Hub nodes as graph gravity wells — Language/Package/OS fan-out through traversal
eee9ef72-53cb-4fc2-85ab-1f70491d8982
Context nodes in a knowledge graph (Language, Package, OperatingSystem, Paradigm, DataStructure) accumulate high in-degree as every extracted Problem/Solution/RootCause points at them via OCCURS_IN, WRITTEN_IN, or PERTAIN_TO. A single typescript Language node can have 400+ incident edges. Any graph traversal (burst, explore, PageRank) that walks THROUGH these hubs explodes: a walk from one Problem expands across every unrelated Problem in the ecosystem because they all share the same Context anchor. The previous workaround was to exclude Context nodes from traversal entirely, which lost them as legitimate grounding/navigation anchors. You can't tell an agent "this Problem occurs in Rust" because Rust isn't reachable without also returning 400 unrelated Rust problems.
seed_id: "typescript" — got zero results. The BURST_BOTH_FILTER in taxonomy.ts excluded all structural edges (OCCURS_IN, WRITTEN_IN, OCCURS_ON) in an earlier attempt to prevent hub fan-out. But excluding the edges meant APOC path expansion had nothing to traverse from a Context seed. Meanwhile, a walk from a Problem node that DID include those edges would blow up through the hub. Researched APOC labelFilter syntax (Neo4j docs + APOC reference): the /Label prefix means "valid endpoint, don't expand through nodes with this label." This is exactly the asymmetry we wanted. Also checked existing EDGE_WEIGHT / pathConductance logic in pagerank.ts — Taxonomic edges (PERTAIN_TO, RELATES_TO, IMPLEMENTATION_OF) were already demoted to 0.3-0.5, but OCCURS_IN was still at 1.0 and WRITTEN_IN at 0.6, so paths through context nodes carried full causal-edge signal.

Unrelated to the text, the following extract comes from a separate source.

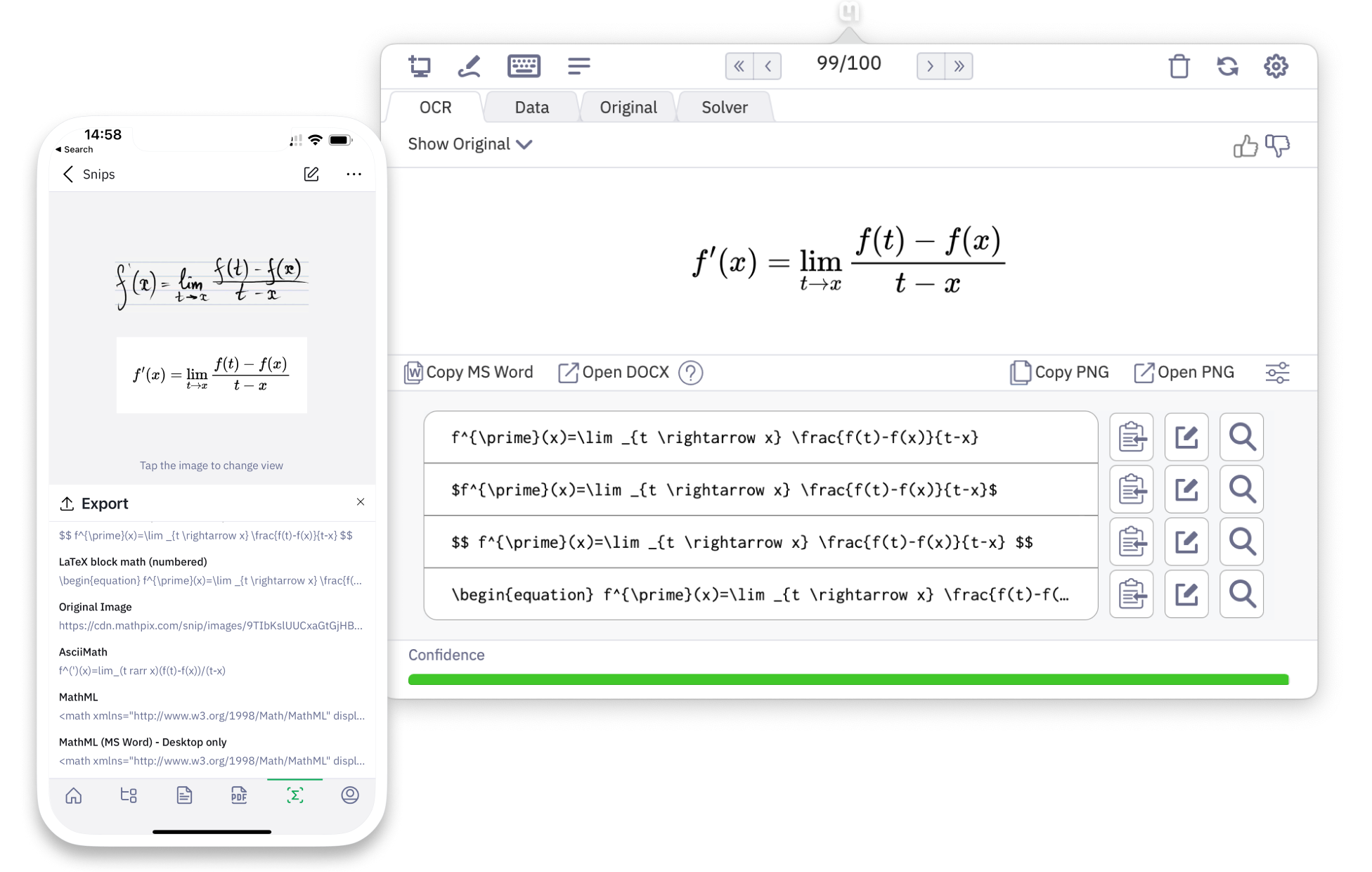This screenshot has width=1372, height=872.
Task: Navigate to next snip page
Action: [x=929, y=66]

1. Conductance suppression (pagerank.ts EDGE_WEIGHT):
- OCCURS_IN: 1.0 → 0.3, OCCURS_ON: 1.0 → 0.3, WRITTEN_IN: 0.6 → 0.2 Paths through hubs now attenuate 3-5× per hop. Even if a walk crosses a Context node, signal drops fast enough that those results rank low in discoveryScore.
2. Re-include structural edges in BURST_BOTH_FILTER:
const BURST_BOTH_FILTER = edgeFilterForFamilies(['causal', 'resolution']) + '|INSTANCE_OF|IMPLEMENTS|OCCURS_IN|OCCURS_ON|WRITTEN_IN'Without this, APOC has no edges to traverse from a Context seed. Context nodes have to be reachable.
3. APOC labelFilter hub-as-terminator:
CALL apoc.path.expandConfig(seed, {
relationshipFilter: $edgeFilter,
labelFilter: '/Language|/Package|/OperatingSystem|/Paradigm|/DataStructure|/Context',
...
}) YIELD pathThe / prefix tells APOC: "valid endpoint, don't traverse THROUGH this label." Walks land on Context nodes as grounding but can't fan out through them.
Together: Context nodes are reachable (#2 allows expansion to them), they're terminal (#3 stops expansion through them), and any residual through-traversal attenuates fast (#1). The asymmetry "reachable but not traversable" is what you actually want for hub-like anchor nodes in a reasoning graph.